WHAT YOU WILL DO: Return only the line that contains "Sort by Embedding Dimensions column arrow" and each line after it, through the last line of the data below, copied exactly.

** SOURCE MATERIAL follows **

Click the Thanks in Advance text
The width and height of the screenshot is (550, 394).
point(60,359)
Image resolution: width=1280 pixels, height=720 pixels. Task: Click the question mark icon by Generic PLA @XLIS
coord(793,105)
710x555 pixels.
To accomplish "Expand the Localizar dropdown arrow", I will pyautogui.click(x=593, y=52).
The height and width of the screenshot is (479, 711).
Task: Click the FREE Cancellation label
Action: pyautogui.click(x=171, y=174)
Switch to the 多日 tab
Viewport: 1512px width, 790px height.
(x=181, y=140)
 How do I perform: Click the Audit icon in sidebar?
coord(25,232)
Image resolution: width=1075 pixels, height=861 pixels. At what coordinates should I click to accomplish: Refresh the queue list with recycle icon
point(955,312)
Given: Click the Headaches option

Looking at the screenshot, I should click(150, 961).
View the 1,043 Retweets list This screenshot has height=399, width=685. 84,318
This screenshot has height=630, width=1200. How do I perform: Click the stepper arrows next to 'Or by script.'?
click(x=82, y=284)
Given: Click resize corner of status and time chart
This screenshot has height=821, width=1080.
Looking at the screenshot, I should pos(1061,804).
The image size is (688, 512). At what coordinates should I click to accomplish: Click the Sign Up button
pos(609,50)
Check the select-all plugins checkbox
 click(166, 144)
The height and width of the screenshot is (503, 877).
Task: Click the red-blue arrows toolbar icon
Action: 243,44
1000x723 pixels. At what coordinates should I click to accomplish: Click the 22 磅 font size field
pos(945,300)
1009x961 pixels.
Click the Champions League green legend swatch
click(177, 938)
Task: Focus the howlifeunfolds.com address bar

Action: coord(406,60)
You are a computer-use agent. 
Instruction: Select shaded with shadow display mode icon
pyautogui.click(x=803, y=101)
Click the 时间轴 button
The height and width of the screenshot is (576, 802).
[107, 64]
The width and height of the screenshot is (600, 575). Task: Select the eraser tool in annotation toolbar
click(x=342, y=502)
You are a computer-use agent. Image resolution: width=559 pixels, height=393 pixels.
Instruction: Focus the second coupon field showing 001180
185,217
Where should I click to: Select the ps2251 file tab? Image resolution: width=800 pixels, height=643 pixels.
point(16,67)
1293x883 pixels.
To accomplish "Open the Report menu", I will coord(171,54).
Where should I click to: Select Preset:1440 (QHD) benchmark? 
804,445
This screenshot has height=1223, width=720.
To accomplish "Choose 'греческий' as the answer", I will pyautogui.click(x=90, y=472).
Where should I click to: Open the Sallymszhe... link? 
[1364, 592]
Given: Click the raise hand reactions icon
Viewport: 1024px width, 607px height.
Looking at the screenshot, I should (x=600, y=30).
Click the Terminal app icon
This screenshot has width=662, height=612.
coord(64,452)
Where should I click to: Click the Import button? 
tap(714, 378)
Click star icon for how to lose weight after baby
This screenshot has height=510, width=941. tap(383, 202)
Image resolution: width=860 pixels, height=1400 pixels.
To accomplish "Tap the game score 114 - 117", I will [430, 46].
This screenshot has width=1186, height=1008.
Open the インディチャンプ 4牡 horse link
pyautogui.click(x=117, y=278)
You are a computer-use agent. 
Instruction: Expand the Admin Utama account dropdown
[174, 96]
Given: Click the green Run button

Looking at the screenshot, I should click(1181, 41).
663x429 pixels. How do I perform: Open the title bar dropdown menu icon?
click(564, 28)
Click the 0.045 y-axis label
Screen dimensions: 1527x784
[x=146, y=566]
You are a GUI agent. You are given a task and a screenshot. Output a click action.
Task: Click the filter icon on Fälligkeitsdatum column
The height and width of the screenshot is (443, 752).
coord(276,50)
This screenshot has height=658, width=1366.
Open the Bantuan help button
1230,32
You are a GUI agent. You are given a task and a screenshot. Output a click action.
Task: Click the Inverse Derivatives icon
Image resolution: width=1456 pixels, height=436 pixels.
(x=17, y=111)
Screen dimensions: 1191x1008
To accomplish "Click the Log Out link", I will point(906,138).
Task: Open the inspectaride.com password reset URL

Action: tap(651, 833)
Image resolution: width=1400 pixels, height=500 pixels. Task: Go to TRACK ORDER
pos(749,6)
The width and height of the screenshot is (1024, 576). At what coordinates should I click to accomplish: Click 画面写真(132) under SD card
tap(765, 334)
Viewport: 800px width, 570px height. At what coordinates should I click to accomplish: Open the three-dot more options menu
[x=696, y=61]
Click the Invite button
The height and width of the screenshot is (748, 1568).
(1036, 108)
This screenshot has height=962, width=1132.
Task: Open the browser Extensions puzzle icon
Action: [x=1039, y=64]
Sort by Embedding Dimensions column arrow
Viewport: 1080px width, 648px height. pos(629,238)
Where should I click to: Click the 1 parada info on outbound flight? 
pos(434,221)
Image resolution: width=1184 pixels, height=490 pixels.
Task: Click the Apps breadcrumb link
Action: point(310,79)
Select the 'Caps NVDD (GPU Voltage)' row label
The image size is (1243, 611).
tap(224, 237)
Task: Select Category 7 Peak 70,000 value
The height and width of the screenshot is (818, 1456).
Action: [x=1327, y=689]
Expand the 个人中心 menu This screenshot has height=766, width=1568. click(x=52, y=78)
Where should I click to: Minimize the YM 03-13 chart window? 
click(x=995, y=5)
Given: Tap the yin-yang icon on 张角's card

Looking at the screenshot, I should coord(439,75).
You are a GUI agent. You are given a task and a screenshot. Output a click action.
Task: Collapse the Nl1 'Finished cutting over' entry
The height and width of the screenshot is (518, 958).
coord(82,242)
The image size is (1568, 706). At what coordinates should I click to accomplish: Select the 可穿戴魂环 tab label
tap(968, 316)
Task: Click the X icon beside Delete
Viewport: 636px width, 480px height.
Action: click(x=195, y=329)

** End of SOURCE MATERIAL **

COMPLETED TASK:
Sort by Embedding Dimensions column arrow
Viewport: 1080px width, 648px height. pos(629,238)
Where should I click to: Click the 1 parada info on outbound flight? 
pos(434,221)
Image resolution: width=1184 pixels, height=490 pixels.
Task: Click the Apps breadcrumb link
Action: point(310,79)
Select the 'Caps NVDD (GPU Voltage)' row label
The image size is (1243, 611).
tap(224, 237)
Task: Select Category 7 Peak 70,000 value
The height and width of the screenshot is (818, 1456).
Action: [x=1327, y=689]
Expand the 个人中心 menu This screenshot has height=766, width=1568. click(x=52, y=78)
Where should I click to: Minimize the YM 03-13 chart window? 
click(x=995, y=5)
Given: Tap the yin-yang icon on 张角's card

Looking at the screenshot, I should coord(439,75).
You are a GUI agent. You are given a task and a screenshot. Output a click action.
Task: Collapse the Nl1 'Finished cutting over' entry
The height and width of the screenshot is (518, 958).
coord(82,242)
The image size is (1568, 706). At what coordinates should I click to accomplish: Select the 可穿戴魂环 tab label
tap(968, 316)
Task: Click the X icon beside Delete
Viewport: 636px width, 480px height.
Action: click(x=195, y=329)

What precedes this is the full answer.